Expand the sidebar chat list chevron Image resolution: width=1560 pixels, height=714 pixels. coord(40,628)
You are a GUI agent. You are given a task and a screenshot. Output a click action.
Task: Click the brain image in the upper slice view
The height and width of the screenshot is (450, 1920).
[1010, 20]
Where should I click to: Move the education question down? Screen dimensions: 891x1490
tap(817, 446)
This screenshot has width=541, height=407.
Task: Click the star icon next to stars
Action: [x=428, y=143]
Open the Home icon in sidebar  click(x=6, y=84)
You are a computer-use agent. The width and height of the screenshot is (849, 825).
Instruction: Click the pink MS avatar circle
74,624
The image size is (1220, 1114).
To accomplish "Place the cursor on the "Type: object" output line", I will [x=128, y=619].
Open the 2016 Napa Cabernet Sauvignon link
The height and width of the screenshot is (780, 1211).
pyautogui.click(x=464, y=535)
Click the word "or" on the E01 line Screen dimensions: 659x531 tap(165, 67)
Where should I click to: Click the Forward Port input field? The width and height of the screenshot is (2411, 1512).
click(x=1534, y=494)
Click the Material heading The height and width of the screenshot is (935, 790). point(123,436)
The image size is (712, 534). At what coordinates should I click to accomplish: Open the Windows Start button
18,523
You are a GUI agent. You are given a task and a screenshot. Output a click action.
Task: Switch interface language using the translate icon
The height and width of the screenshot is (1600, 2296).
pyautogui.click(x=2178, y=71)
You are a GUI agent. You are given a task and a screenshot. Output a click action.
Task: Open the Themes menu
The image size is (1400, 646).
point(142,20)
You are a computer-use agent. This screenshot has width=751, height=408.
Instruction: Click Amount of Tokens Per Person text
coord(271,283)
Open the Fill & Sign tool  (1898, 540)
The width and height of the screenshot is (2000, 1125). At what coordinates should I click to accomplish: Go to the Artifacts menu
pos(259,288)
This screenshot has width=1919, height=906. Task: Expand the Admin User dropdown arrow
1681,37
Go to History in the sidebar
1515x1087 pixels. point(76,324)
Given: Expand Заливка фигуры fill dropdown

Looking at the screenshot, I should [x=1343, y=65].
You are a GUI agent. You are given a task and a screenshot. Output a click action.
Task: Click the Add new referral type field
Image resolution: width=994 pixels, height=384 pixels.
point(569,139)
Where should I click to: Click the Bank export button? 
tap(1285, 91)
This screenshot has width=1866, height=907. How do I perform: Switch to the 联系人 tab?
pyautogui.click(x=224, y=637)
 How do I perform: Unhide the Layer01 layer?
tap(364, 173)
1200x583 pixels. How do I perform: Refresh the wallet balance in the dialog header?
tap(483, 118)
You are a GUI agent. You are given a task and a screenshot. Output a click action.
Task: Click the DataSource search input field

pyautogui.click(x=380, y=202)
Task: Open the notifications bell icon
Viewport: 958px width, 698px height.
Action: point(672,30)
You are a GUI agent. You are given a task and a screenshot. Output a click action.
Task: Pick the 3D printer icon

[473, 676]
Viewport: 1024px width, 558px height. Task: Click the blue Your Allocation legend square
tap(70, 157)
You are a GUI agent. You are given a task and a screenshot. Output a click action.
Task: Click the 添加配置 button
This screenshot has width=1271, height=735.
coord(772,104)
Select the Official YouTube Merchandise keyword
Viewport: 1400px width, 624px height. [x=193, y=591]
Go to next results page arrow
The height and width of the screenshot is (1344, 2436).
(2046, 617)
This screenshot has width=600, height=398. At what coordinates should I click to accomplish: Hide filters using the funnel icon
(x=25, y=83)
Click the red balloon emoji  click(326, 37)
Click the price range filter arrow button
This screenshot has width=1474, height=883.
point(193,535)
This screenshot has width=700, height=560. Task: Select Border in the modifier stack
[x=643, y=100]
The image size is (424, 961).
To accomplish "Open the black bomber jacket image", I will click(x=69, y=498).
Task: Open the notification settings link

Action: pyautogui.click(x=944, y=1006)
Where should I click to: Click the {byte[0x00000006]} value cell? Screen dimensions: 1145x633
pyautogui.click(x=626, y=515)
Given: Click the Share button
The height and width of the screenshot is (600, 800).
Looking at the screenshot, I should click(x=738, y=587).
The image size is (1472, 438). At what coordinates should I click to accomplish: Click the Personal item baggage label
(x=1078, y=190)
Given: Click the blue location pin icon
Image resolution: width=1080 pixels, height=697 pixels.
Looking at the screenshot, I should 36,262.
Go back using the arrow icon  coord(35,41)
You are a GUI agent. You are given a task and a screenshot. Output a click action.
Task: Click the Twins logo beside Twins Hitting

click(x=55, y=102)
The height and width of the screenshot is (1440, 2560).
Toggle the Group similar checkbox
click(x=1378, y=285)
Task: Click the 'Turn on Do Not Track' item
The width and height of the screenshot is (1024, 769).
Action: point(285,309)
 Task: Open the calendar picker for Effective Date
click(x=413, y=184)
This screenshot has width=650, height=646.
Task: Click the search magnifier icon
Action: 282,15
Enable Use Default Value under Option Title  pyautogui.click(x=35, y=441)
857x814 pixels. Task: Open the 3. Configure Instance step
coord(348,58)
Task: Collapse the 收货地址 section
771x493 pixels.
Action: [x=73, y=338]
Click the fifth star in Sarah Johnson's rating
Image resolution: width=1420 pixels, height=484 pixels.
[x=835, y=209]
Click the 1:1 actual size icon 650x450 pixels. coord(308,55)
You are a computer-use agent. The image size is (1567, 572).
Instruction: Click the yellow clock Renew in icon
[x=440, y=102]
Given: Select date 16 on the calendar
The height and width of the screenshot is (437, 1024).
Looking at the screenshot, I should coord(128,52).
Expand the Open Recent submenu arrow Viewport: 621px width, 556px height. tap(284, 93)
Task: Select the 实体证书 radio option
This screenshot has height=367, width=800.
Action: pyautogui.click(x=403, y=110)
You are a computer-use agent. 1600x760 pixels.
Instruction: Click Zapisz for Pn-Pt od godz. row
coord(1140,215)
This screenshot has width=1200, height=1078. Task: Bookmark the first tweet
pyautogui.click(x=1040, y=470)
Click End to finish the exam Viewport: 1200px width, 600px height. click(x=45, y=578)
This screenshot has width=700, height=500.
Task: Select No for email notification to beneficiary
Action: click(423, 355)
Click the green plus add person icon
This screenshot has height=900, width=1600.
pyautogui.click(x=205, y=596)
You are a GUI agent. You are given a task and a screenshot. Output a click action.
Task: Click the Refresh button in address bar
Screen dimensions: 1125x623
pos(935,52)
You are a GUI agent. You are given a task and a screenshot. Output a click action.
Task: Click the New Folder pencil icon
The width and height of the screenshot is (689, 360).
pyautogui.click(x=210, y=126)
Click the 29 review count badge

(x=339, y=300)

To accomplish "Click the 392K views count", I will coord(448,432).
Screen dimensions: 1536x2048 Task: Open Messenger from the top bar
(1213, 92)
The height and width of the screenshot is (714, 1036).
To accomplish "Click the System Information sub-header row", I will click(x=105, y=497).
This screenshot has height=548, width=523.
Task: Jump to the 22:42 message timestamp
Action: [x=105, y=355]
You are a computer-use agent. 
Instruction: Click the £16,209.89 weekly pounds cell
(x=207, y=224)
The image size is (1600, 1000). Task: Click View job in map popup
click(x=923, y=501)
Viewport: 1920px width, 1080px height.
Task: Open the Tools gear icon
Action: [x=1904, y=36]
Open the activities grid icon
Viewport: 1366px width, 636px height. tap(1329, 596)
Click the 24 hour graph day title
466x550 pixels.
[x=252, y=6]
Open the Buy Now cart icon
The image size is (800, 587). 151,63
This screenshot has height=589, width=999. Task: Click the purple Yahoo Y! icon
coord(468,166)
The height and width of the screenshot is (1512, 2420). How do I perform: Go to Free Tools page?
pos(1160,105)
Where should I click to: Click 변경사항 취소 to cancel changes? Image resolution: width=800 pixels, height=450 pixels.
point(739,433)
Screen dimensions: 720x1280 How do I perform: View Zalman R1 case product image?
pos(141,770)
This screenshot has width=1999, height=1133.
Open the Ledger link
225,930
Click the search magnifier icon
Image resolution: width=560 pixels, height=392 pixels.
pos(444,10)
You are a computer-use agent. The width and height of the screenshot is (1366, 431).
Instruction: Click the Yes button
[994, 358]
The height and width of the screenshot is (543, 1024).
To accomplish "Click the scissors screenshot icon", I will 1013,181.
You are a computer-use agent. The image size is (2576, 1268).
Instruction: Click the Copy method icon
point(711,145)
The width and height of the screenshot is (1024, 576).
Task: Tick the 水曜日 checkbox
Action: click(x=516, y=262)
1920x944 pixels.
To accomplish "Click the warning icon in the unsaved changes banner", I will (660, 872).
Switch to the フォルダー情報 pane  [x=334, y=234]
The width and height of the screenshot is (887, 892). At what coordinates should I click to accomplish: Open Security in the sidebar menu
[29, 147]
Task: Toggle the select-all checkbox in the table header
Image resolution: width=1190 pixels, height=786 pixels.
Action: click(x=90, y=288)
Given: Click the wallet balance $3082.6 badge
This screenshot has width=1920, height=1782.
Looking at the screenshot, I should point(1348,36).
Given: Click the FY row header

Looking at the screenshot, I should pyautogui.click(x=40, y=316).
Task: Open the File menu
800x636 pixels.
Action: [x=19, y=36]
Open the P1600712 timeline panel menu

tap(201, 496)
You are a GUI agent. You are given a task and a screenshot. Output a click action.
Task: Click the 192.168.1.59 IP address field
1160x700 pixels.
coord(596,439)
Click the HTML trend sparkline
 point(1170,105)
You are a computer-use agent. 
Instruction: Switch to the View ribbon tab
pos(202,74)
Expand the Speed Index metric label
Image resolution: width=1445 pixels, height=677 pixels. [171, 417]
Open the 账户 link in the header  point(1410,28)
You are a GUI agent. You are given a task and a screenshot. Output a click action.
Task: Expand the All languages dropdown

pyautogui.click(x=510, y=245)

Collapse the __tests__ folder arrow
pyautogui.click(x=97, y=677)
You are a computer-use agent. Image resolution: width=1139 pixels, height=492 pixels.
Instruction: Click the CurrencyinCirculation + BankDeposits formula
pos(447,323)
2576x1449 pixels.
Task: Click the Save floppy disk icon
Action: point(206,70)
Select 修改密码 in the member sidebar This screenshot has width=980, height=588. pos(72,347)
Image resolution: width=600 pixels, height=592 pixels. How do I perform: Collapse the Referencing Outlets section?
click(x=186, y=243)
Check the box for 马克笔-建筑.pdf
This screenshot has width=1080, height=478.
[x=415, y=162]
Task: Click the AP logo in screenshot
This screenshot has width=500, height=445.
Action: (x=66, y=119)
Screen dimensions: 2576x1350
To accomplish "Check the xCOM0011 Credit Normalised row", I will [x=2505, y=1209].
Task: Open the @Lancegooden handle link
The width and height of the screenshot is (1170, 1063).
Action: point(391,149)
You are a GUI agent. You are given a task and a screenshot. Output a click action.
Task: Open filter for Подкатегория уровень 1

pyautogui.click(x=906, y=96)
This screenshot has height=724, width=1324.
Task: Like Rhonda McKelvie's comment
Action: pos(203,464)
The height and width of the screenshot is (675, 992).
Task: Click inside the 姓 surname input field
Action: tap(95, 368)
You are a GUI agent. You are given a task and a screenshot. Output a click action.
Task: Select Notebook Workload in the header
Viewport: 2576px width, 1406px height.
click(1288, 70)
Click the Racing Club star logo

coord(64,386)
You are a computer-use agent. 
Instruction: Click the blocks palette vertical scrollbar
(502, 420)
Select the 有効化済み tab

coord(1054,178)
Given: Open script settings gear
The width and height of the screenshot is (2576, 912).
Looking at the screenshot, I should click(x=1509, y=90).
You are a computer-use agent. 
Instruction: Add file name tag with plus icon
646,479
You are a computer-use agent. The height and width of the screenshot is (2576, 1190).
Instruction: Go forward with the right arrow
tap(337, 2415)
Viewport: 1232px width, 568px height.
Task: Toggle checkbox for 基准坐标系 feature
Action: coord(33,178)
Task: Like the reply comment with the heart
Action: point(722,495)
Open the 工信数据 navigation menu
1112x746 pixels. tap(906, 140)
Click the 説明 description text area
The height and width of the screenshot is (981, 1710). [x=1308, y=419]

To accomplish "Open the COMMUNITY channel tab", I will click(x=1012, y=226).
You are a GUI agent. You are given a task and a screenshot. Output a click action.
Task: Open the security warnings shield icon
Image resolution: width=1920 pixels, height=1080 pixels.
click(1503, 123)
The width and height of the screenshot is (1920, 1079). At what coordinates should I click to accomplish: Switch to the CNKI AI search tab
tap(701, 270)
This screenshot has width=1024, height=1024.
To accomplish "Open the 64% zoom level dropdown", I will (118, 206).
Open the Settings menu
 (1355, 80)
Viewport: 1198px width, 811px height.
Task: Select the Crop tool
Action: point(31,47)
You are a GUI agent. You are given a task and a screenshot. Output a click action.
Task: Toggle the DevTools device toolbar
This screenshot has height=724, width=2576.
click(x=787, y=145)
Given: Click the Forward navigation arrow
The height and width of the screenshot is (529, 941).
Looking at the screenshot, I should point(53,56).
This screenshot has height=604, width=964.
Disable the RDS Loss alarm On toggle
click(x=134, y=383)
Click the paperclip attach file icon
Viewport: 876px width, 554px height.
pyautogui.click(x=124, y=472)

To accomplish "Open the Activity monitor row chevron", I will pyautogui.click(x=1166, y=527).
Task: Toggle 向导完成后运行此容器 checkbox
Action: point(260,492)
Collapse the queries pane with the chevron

--------

WHAT TO DO:
Lay out the lines of the data above, from the line containing "Select the Official" through the line containing "Action: pyautogui.click(x=944, y=1006)", inclusive, as a numbered list with blank lines left out.

COMPLETE RESPONSE:
1. Select the Official YouTube Merchandise keyword
2. Viewport: 1400px width, 624px height. [x=193, y=591]
3. Go to next results page arrow
4. The height and width of the screenshot is (1344, 2436).
5. (2046, 617)
6. This screenshot has width=600, height=398. At what coordinates should I click to accomplish: Hide filters using the funnel icon
7. (x=25, y=83)
8. Click the red balloon emoji  click(326, 37)
9. Click the price range filter arrow button
10. This screenshot has width=1474, height=883.
11. point(193,535)
12. This screenshot has width=700, height=560. Task: Select Border in the modifier stack
13. [x=643, y=100]
14. The image size is (424, 961).
15. To accomplish "Open the black bomber jacket image", I will click(x=69, y=498).
16. Task: Open the notification settings link
17. Action: pyautogui.click(x=944, y=1006)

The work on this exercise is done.